Best Mohs Surgery Treatment In India
Related By Oncology (Cancer Care)
A treatment strategy for some types of skin cancer, penile cancer, and cutaneous soft tissue sarcoma. During Mohs micrographic surgery, one layer of tissue at the site of a visible malignancy is removed at a time and inspected under a microscope for evidence of cancer. This technique is repeated until all cancerous tissue has been removed. During this type of surgery, as little natural tissue as feasible is removed. It is commonly used to remove skin cancer from the face, fingers, or genitals, as well as cancer from the penis or just below the skin. It might possibly be utilised to treat some cutaneous sarcomas. Mohs surgery is another name for it.
About Mohs surgery
Mohs surgery is a procedure used to treat skin cancer. This surgery involves cutting away thin layers of skin. Each thin layer is looked at closely for signs of cancer. The process keeps going until there are no signs of cancer. The goal of Mohs surgery is to remove all of the skin cancer without hurting the healthy skin around it. Mohs surgery allows the surgeon to be sure that all the cancer is gone. This makes it more likely that the cancer is cured. It reduces the need for other treatments or more surgery. Mohs surgery is also called Mohs micrographic surgery.
Risks Mohs Surgery
Problems that can happen during and after Mohs surgery include: Bleeding Pain or tenderness around the places where surgery was done Infection
- Tenderness or pain in the areas where surgery was performed
- Other issues that might arise are less prevalent. They might include:
- Numbness in the surgical region, either temporary or permanent. This can occur if tiny nerve endings are severed.

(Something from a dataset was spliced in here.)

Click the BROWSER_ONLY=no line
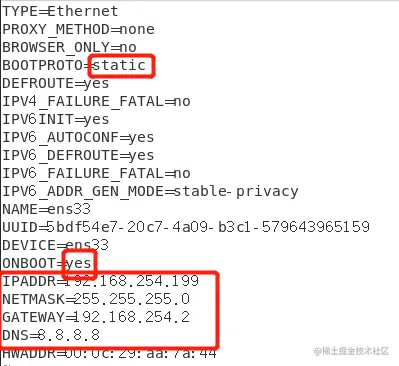 point(69,47)
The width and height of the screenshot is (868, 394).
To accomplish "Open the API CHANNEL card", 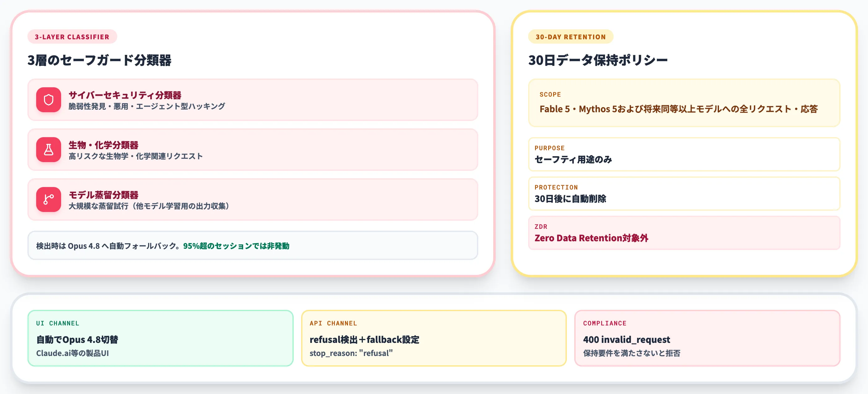I will pyautogui.click(x=434, y=338).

- Temporary or permanent surgical area weakening This can occur if a muscle nerve is severed when removing a big skin carcinoma.
- There is shooting agony in the region.
- A significant scar.
Why it's Done
- Skin cancer is treated by Mohs surgery. Common kinds of skin cancer include basal cell carcinoma and squamous cell carcinoma. Melanoma and other less frequent skin cancers are also included.
- Mohs surgery is most effective for skin malignancies that are:
- Have a high risk of returning or have returned after earlier therapy
- Are in locations where it is important to preserve as much healthy tissue as possible. This encompasses the eye, ear, nose, mouth, hands, feet, and genital regions.
- Have difficult-to-define edges.
- Are enormous or expand rapidly
Micrographic surgery using Mohs
- It is believed that there is a significant danger of cancer spreading or returning since the disease is located in a region where it is critical to remove as little skin as possible, such as the nose or near the eyes.
- MMS treatment is the surgical removal of the tumor and a small portion of the surrounding skin.
- The edges are immediately examined under a microscope to ensure that all of the tumours have been removed.
- If not, further surgery is performed, generally on the same day. This decreases scarring and minimises the loss of good tissue while ensuring that the tumour is thoroughly eradicated.